We consider $v = \frac{\partial}{\partial x}$ and $w = x * \frac{\partial}{\partial z} + \frac{\partial}{\partial y}$.
I need to first find the Lie bracket between them which i get to be: $\frac{\partial}{\partial x} * x * \frac{\partial}{\partial z} - x * \frac{\partial^{2}}{\partial z \partial x}.$
Now assuming $f$ is smooth, and $L_{v}f = L_{w}f = 0,$ i need to show that $f$ is constant.

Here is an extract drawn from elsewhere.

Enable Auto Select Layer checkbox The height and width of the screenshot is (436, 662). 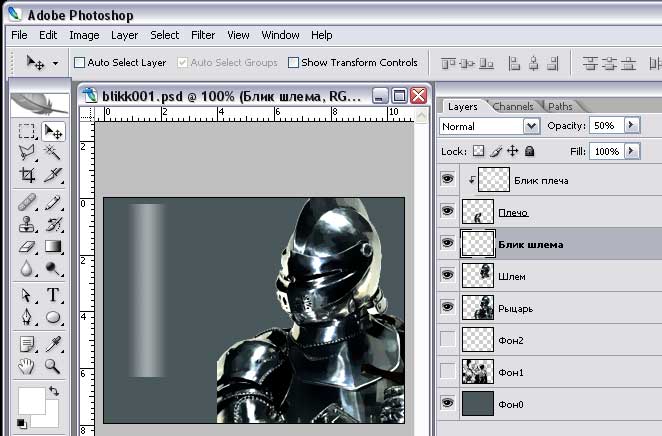80,63
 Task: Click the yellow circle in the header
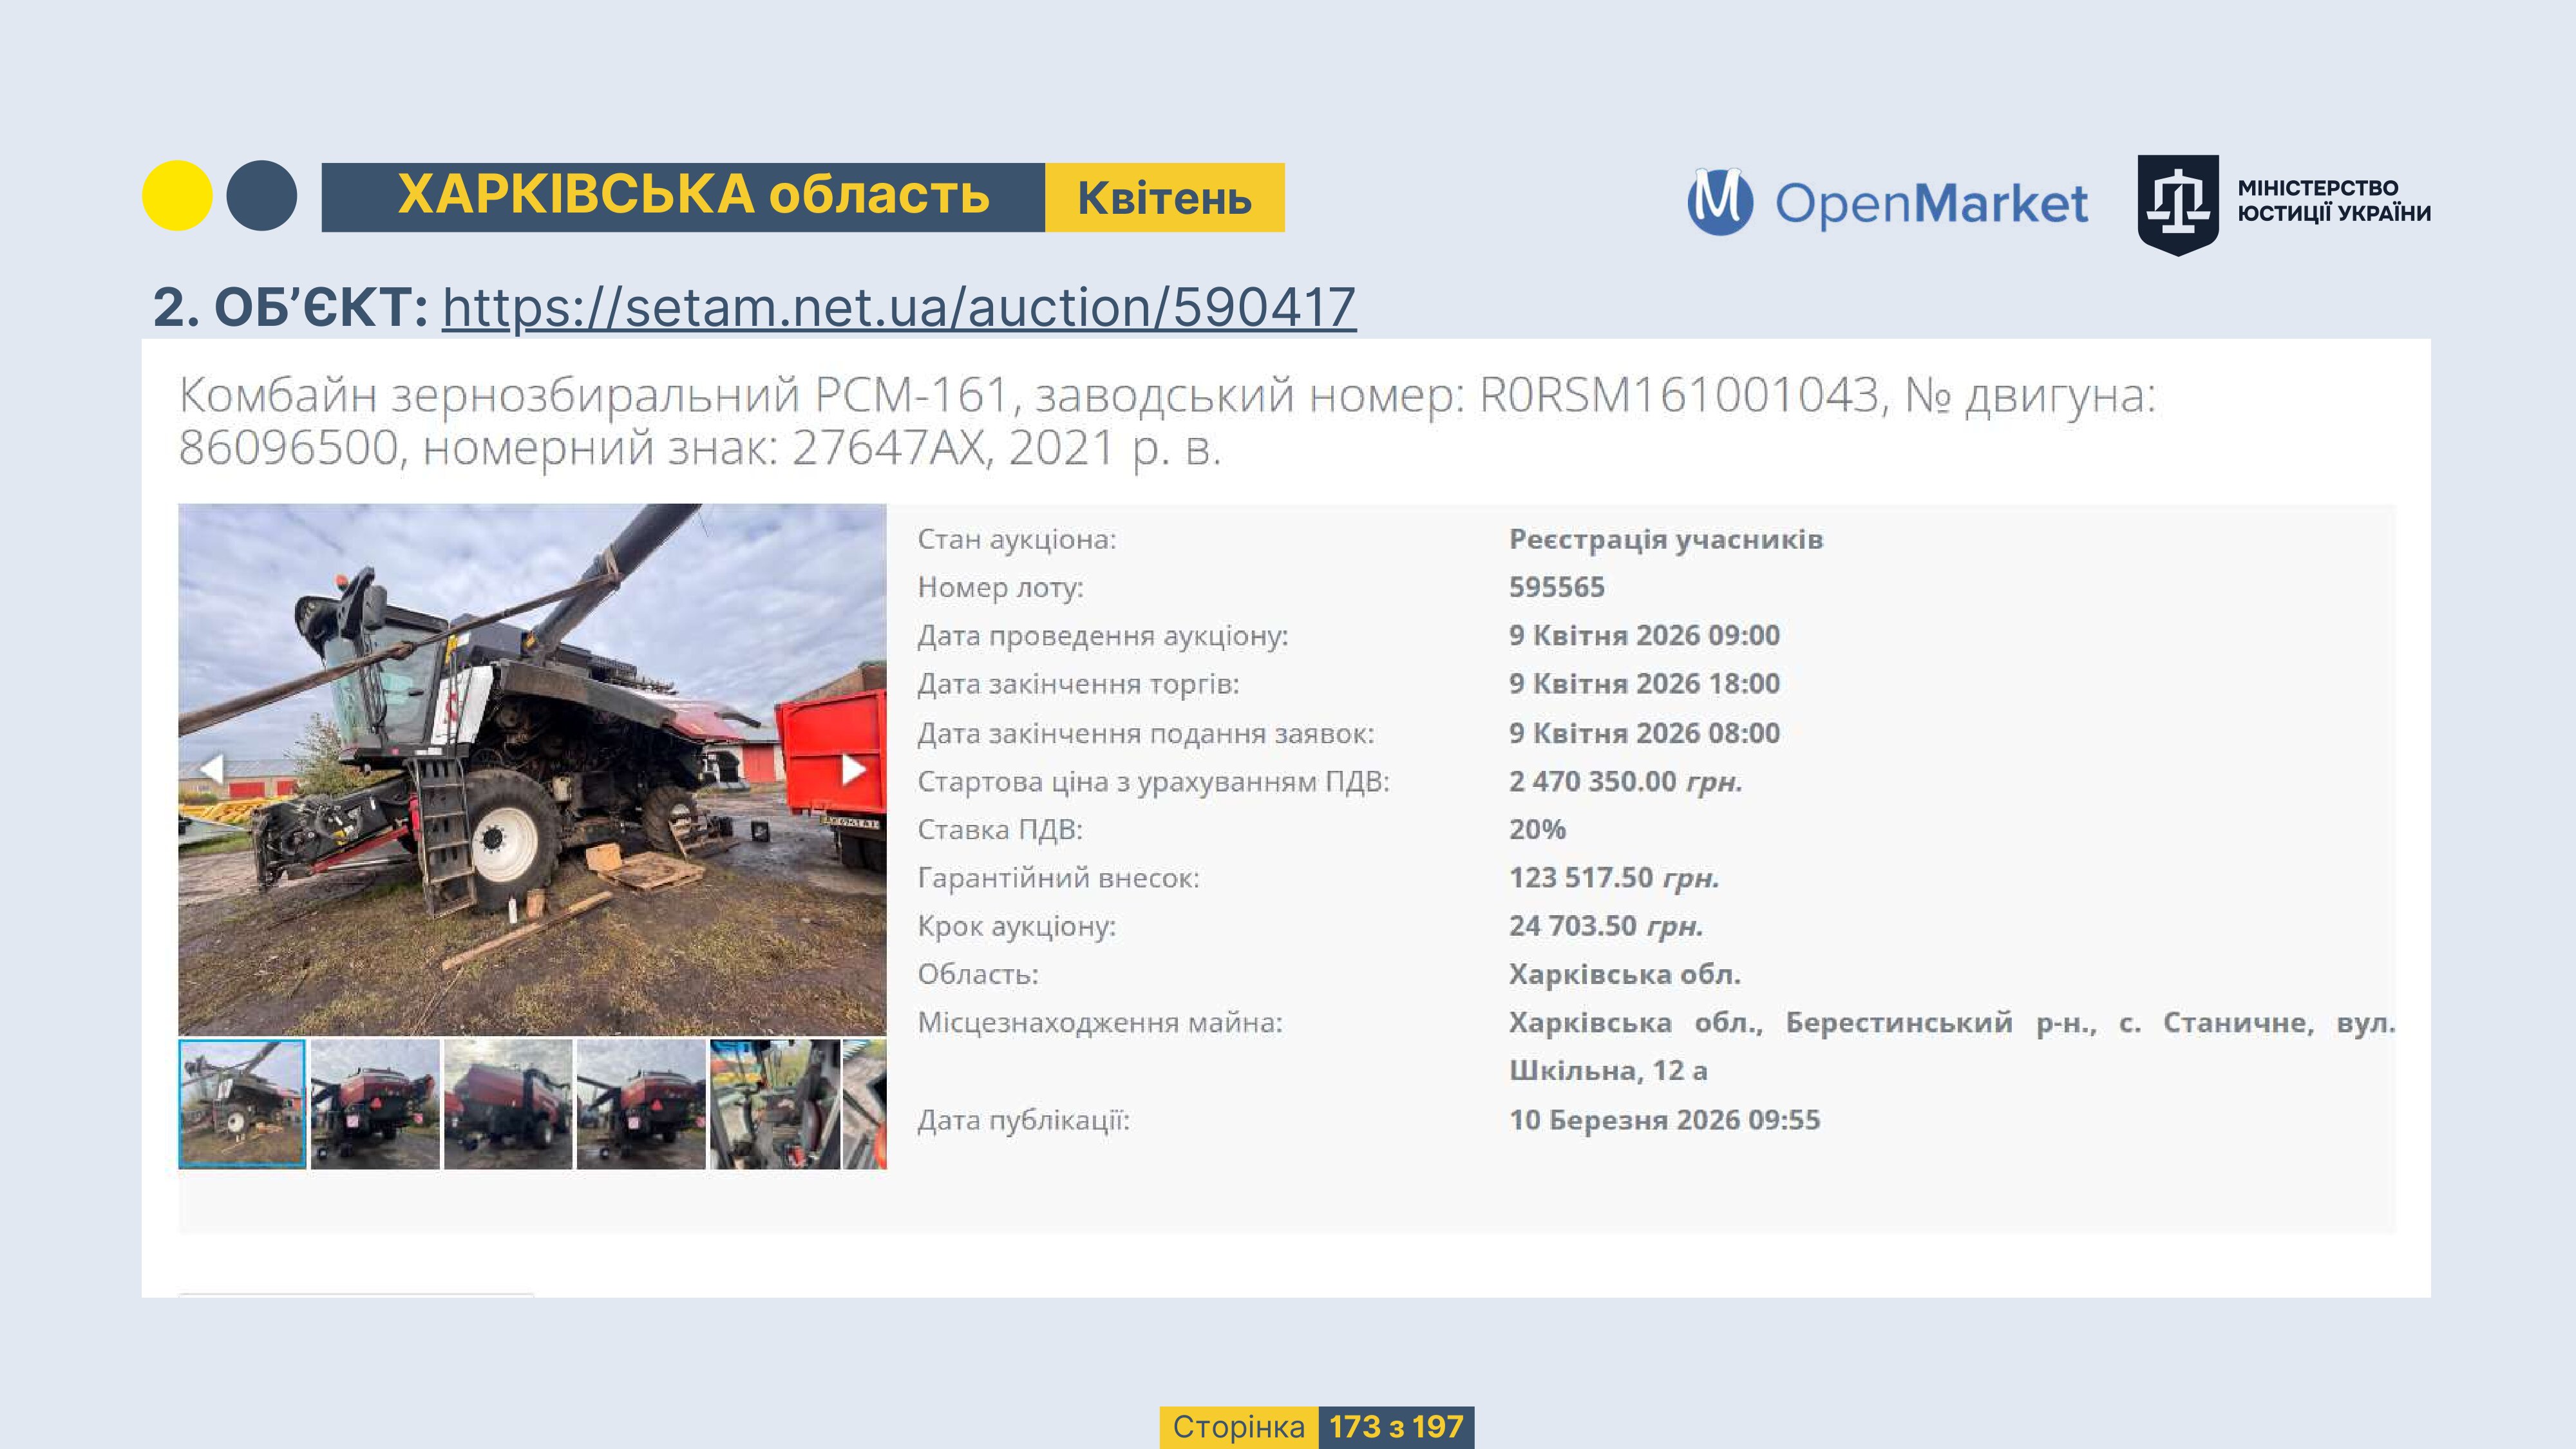click(177, 196)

I am trying to show that $L_{u}f = 0$ for all vectors $u$ first, and then use $f(\gamma(1)) - f(\gamma(0)) = \int_0^1 L_{\gamma(t)}f\,dt.$
But i am at a loss because, i need the gradient of $f$ to compute $L_{u}f$.
Thanks in advance.
You messed something up in the first computation - the Lie bracket of two vector fields is always a vector field. In this case we have $$[\partial_x, x\partial_z + \partial_y] = [\partial_x, \partial_y] + \partial_x\circ(x\partial_z) - x\partial_z \circ \partial_x = (\partial_x x)\partial_z = \partial_z.$$
For the second question, remember that the Lie derivative of a function is just the usual directional derivative - so if we can show $L_u f = 0$ for all $u$ in a basis/frame then $f$ must be (locally) constant. We are given $L_v f = L_w f = 0$, which implies that $L_{[v,w]} f = (L_v L_w -L_w L_v)f=L_v(0)-L_w(0)=0$. We now have the facts
$$ \partial_x f = x \partial_z f + \partial_y f = \partial_z f = 0.$$
Substituting $\partial_z f = 0$ into the middle expression gives $\partial_y f = 0$; so we have $\partial_x f = \partial_y f = \partial_z f = 0$.